* **EXERCISE DETAILS**:
In the entries below, return only the line containing "w/Foot (712, 942)" and those after it, exactly, through the last line.

[Stored data entries]
--- --- ---

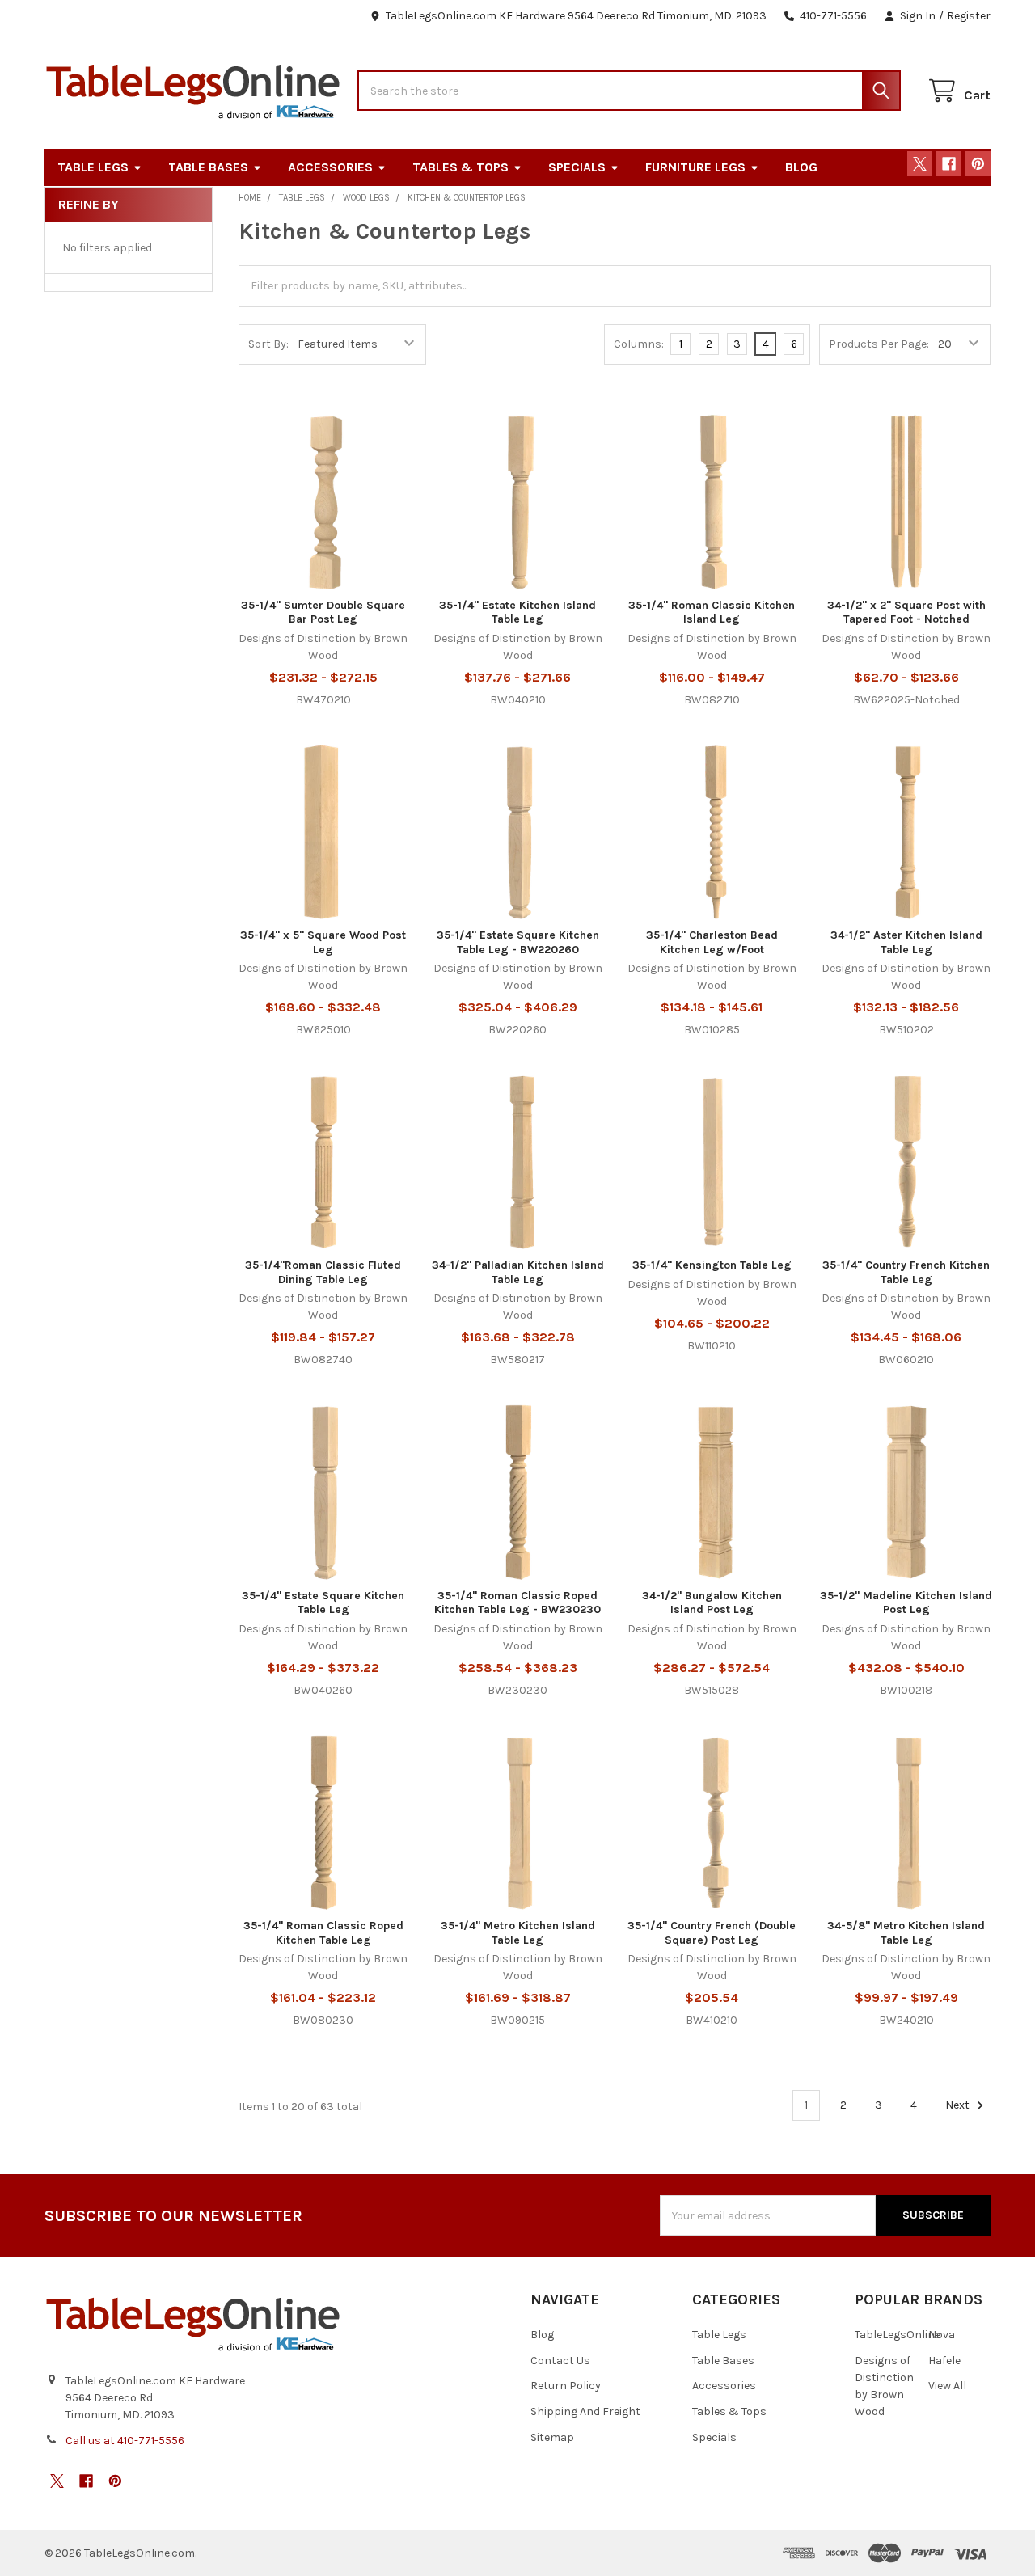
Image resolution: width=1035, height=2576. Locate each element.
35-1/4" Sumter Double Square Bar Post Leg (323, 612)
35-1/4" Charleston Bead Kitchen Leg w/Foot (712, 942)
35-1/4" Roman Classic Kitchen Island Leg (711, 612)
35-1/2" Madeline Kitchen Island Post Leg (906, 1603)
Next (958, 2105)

--- --- ---

* **RESPONSE TO THIS EXERCISE**:
35-1/4" Charleston Bead Kitchen Leg w/Foot (712, 942)
35-1/4" Roman Classic Kitchen Island Leg (711, 612)
35-1/2" Madeline Kitchen Island Post Leg (906, 1603)
Next (958, 2105)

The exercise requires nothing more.